Consigne de travail
Recopiez intégralement et à l'identique l'extrait sur la sécurité civile et le bien-être des candidats.
━━ Extrait du texte ━━
Sécurité civile et bien-être : un tandem désormais indissociable
Au-delà de la supervision technique, l’édition 2025 se distingue par la prise en compte inédite du facteur psychosocial. La Direction de la sécurité civile, déjà mobilisée sur les grands rendez-vous sportifs, a été sollicitée pour former les surveillants à la gestion du stress des candidats. Postes de premiers secours, cellules d’écoute et référents médicaux ont été déployés, notamment dans les établissements de Moungali où la densité de candidats atteint un pic.
Cette démarche s’inscrit dans la feuille de route gouvernementale axée sur le capital humain, inscrite au Plan national de développement 2022-2026. Les premières observations montrent un recul notable des malaises nécessitant une évacuation, consolidant à la fois la sérénité des candidats et l’image d’un État attentif à la santé publique.
━━━
━━ Données du corpus ━━
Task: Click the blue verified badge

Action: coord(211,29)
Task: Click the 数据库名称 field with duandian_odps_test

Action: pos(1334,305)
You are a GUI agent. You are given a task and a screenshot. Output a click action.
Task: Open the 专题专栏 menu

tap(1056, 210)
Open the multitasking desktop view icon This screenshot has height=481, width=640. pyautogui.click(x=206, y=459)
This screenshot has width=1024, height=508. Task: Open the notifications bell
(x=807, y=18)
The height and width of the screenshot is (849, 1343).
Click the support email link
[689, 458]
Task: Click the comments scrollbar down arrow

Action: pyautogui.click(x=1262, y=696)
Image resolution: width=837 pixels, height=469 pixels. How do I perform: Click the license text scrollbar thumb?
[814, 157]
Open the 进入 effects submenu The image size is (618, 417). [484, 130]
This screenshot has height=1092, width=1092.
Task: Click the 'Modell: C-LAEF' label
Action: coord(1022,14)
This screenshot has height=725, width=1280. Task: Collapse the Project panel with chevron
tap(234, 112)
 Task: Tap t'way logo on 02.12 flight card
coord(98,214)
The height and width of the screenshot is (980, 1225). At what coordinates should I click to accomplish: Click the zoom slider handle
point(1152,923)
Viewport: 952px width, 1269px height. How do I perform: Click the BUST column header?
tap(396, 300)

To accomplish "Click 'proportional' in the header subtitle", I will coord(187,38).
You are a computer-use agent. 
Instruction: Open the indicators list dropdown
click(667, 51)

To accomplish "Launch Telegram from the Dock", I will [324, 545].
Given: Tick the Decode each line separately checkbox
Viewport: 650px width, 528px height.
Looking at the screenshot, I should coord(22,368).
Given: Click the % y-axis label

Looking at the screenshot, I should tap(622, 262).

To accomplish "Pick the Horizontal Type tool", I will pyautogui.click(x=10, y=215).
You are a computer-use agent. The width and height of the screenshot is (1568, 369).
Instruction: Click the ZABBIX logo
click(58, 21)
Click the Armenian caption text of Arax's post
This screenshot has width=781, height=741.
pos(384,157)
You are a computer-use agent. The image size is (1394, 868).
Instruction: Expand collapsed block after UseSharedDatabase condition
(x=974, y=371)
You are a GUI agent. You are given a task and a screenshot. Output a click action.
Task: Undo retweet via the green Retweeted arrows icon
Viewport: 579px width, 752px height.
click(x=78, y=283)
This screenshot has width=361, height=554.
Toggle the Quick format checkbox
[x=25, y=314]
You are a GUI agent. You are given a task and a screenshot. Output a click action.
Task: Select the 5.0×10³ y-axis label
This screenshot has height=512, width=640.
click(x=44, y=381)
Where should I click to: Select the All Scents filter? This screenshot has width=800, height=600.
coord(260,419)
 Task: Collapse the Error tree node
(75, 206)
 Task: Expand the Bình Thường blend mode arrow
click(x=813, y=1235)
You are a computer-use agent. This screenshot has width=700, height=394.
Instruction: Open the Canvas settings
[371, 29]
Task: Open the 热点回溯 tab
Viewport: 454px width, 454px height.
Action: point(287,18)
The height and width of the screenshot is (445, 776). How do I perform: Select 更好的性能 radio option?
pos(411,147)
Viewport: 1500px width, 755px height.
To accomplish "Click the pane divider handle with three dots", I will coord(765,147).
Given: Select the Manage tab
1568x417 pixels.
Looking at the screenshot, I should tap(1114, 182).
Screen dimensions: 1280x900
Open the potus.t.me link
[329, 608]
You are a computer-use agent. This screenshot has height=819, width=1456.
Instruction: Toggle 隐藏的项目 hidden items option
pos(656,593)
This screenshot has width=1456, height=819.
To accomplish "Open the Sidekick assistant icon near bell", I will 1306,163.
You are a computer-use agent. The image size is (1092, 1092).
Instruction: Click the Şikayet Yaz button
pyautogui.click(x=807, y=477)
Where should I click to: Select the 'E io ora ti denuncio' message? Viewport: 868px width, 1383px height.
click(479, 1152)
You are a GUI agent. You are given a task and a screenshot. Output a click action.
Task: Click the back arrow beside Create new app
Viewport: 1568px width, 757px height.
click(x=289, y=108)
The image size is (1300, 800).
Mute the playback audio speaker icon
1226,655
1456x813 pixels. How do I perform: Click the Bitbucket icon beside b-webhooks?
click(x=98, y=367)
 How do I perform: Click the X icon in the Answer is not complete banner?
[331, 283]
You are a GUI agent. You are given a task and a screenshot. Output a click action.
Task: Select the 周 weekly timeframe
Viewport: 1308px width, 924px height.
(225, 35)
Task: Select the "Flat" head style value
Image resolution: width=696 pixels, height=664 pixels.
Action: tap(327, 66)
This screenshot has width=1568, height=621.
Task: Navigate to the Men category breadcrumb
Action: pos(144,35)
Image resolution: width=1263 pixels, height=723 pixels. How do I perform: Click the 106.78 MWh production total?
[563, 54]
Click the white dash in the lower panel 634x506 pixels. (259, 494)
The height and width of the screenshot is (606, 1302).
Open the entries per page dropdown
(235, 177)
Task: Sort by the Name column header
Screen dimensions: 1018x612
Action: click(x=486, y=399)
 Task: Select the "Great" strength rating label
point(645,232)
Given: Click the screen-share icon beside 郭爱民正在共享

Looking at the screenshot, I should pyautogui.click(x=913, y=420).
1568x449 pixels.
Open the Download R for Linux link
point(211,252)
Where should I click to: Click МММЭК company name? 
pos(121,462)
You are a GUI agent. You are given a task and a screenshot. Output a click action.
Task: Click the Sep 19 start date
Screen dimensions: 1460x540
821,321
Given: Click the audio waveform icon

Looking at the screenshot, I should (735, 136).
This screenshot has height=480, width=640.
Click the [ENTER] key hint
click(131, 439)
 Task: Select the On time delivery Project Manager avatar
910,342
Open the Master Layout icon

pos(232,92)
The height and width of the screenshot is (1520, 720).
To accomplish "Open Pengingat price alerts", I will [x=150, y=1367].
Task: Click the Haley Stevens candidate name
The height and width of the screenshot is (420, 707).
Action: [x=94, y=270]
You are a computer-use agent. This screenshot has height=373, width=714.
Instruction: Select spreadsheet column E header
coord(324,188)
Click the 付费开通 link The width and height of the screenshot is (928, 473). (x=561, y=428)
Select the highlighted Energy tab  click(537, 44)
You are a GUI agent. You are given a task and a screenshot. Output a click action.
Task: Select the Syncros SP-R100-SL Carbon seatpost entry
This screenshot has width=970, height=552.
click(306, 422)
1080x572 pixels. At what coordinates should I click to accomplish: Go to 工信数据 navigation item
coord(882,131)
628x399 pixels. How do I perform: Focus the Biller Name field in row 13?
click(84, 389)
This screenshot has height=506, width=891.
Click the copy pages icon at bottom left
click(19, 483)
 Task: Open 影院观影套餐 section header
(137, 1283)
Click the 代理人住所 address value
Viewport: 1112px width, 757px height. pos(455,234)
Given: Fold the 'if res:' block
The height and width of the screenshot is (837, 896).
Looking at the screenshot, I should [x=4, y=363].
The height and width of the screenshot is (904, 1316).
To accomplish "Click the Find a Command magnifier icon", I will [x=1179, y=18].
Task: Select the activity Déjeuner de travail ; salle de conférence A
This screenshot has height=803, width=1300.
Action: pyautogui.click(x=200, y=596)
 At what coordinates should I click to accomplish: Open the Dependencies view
━━━
Résultat de l'exercice
Sécurité civile et bien-être : un tandem désormais indissociable
Au-delà de la supervision technique, l’édition 2025 se distingue par la prise en compte inédite du facteur psychosocial. La Direction de la sécurité civile, déjà mobilisée sur les grands rendez-vous sportifs, a été sollicitée pour former les surveillants à la gestion du stress des candidats. Postes de premiers secours, cellules d’écoute et référents médicaux ont été déployés, notamment dans les établissements de Moungali où la densité de candidats atteint un pic.
Cette démarche s’inscrit dans la feuille de route gouvernementale axée sur le capital humain, inscrite au Plan national de développement 2022-2026. Les premières observations montrent un recul notable des malaises nécessitant une évacuation, consolidant à la fois la sérénité des candidats et l’image d’un État attentif à la santé publique.